Parts of the exercise:
1. Using the news report on the Thai hostages, answer these questions:
(a) How many Thais were killed in the Oct. 7, 2023, attack, according to the Thai Foreign Ministry?
(b) At which airport were the five returning hostages met by family members?
(c) On what date were five of the six remaining Thai hostages released?
2. Write the next part of the news report on the Thai hostages, picking up after its final sentence.

Excerpt to read:
<<<<
BANGKOK — Five Thai hostages who spent 15 months being held by Hamas arrived in Bangkok early Sunday after they were released last month.

The group, consisting of Sarusak Rumnao, 32, Watchara Sriaoun, 33, Sathian Suwannakham, 35, Pongsak Thaenna, 36, and Bannawat Saethao, 27, was released as part of the hostage-prisoners exchange deal Israel struck with Hamas last month. 

They were met at Suvarnabhumi airport by family members as well as Thai Foreign Minister Maris Sagniampongsa and the Israeli ambassador to Thailand, Orna Sagiv, before continuing on to their hometowns in north and northeastern Thailand.

Forty-six Thais were killed in Hamas’s Oct. 7, 2023, terrorist attack on Israel, according to the Thai Foreign Ministry, one of the highest death tolls among foreign nationals. Thirty-one others were taken back to the Gaza Strip as hostages, 23 of whom were released in November 2023 during an early ceasefire. Two other Thai hostages have since been confirmed dead.

Five of the six remaining hostages were released Jan. 31 as part of the second round of releases by the Palestinian militant group in what Thailand’s ambassador to Israel, Pannabha Chandraramya, said was “one of the happiest days of my life.”

After their release they spent a few days in a hospital outside Tel Aviv where they underwent medical tests and recuperated. Family members of four of the hostages met them in Israel on Wednesday, the Thai foreign ministry said in a statement.
>>>>
Recorded data:
<<<<
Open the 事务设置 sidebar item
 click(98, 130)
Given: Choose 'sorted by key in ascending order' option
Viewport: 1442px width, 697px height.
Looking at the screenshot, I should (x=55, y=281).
>>>>
Answers for this exercise:
1.
(a) Forty-six.
(b) Suvarnabhumi airport.
(c) Jan. 31.

2.
They were also visited by a Thai delegation that included the foreign minister.

The status of the remaining Thai hostage, Nattapong Pingsa, is unclear, and Hamas is also still holding the bodies of the two Thai hostages who were confirmed dead.

In addition, Hamas is also holding another foreign national, Nepalese agriculture student Bipin Joshi, as well as the body of a Tanzanian student, Joshua Mollel, who was confirmed dead.

With a population of 9 million, Israel is heavily dependent on foreign labor in sectors such as agriculture, construction and caregiving. While the country has been historically reliant on Palestinian labor, Israel began recruiting foreign workers after the Palestinian revolt that ended in 1993. 

Thais arrived in large numbers, drawn by higher wages than they could earn back home, and remain the largest group of foreign agricultural laborers in the country.

Nearly 25,000 Thai workers worked in Israel before the Oct. 7 attack, Chandraramya said. 

“They worked tirelessly in the farm, in the kibbutz,” she told reporters last week

After the attack, many workers fled their jobs in Israel, which began offering higher salaries and launched a recruitment drive in countries including India to secure the critical supply of foreign labor.

Thais have since gone to Israel in bigger numbers than before.

“Most of the Thai workers love to work here,” Chandraramya said, adding that there were now 38,000 workers in the country. “Even more than that before.”